Analysis: Data analysis is the process of examining, cleaning, transforming, and modelling data to extract insights and knowledge. This stage typically includes tasks such as data
exploration, visualization, and statistical modelling. The goal of data analysis is to discover patterns, trends, and relationships in the data, and to use this information to make predictions
or inform business decisions.
Reporting: Data reporting is the process of communicating the results of the analysis to stakeholders and decision-makers. This stage typically includes tasks such as summarizing the findings, creating visualizations, and preparing presentations or reports. The goal of data reporting is to make the insights and findings from the analysis accessible and understandable to non-technical audiences, and to use this information to drive action. In summary, analysis is focused on finding insights from data and reporting is focused on
communicating those insights to others. While both are important steps in the data science process, the skills, tools, and techniques used in each stage are quite different.
Differences between analysis and reporting in terms of purpose, approach, and outcome - Data science
Purpose: The main purpose of data analysis is to extract insights and knowledge from data, while the main purpose of reporting is to communicate those insights to a specific audience in a clear and concise manner. Approach: Data analysis typically involves a more in-depth and iterative process, including tasks such as data cleaning, feature engineering, and model selection. Reporting, on the other hand, focuses on presenting the findings of the analysis in a clear and understandable format, such as through charts, tables, and narratives. Outcome: The outcome of data analysis is typically a set of insights, findings, and recommendations that inform decision-making. The outcome of reporting is typically a document, presentation, or other deliverable that communicates those insights to a specific audience, such as management or stakeholders.
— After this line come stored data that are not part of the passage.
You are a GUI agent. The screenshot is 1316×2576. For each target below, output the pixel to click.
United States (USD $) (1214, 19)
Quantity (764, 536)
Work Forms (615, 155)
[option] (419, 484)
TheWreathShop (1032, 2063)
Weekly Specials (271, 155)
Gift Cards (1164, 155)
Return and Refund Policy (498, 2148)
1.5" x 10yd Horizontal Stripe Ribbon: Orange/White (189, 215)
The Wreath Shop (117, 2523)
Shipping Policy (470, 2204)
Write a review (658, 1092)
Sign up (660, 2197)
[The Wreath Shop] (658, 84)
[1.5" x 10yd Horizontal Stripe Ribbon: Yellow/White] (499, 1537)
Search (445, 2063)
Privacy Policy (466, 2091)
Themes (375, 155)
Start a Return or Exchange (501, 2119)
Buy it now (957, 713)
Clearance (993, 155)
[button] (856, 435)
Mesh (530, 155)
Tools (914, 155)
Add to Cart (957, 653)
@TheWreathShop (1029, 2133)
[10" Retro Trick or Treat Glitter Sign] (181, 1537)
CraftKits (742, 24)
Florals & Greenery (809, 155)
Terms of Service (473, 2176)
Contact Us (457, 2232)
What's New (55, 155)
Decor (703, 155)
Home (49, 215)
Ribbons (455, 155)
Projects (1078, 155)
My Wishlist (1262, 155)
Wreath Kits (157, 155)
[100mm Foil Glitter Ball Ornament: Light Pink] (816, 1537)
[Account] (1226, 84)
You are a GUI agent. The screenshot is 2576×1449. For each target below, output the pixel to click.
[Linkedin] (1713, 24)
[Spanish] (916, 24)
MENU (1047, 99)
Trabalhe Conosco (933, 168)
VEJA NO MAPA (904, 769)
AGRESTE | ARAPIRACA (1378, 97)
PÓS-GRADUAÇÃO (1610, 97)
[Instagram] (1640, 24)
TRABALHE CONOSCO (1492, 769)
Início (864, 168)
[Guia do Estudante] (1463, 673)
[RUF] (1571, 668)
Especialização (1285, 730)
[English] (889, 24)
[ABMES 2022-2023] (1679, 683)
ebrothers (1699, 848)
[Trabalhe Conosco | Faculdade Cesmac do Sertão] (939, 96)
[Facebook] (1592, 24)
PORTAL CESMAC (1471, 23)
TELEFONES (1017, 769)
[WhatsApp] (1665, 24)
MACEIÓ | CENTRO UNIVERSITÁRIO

Data Analysis typically aims to extract insights from the data and knowledge from it, the main goal is to understand the data, identify patterns, and make predictions. Reporting on the other hand, is about communicating the insights and information to specific audiences, it aims to be clear and concise, using charts, tables and narratives. In terms of approach, data analysis requires more exploration and experimentation, it involves tasks like data cleaning, feature engineering, model selection, and hypothesis testing. Reporting, in contrast, is more focused on presenting the findings of the analysis in an easy-tounderstand format. The outcome of data analysis is typically a set of insights, findings and recommendations that can inform decision-making. The outcome of reporting is a document, presentation or other deliverable that communicates the insights and information to specific audiences such as management or stakeholders.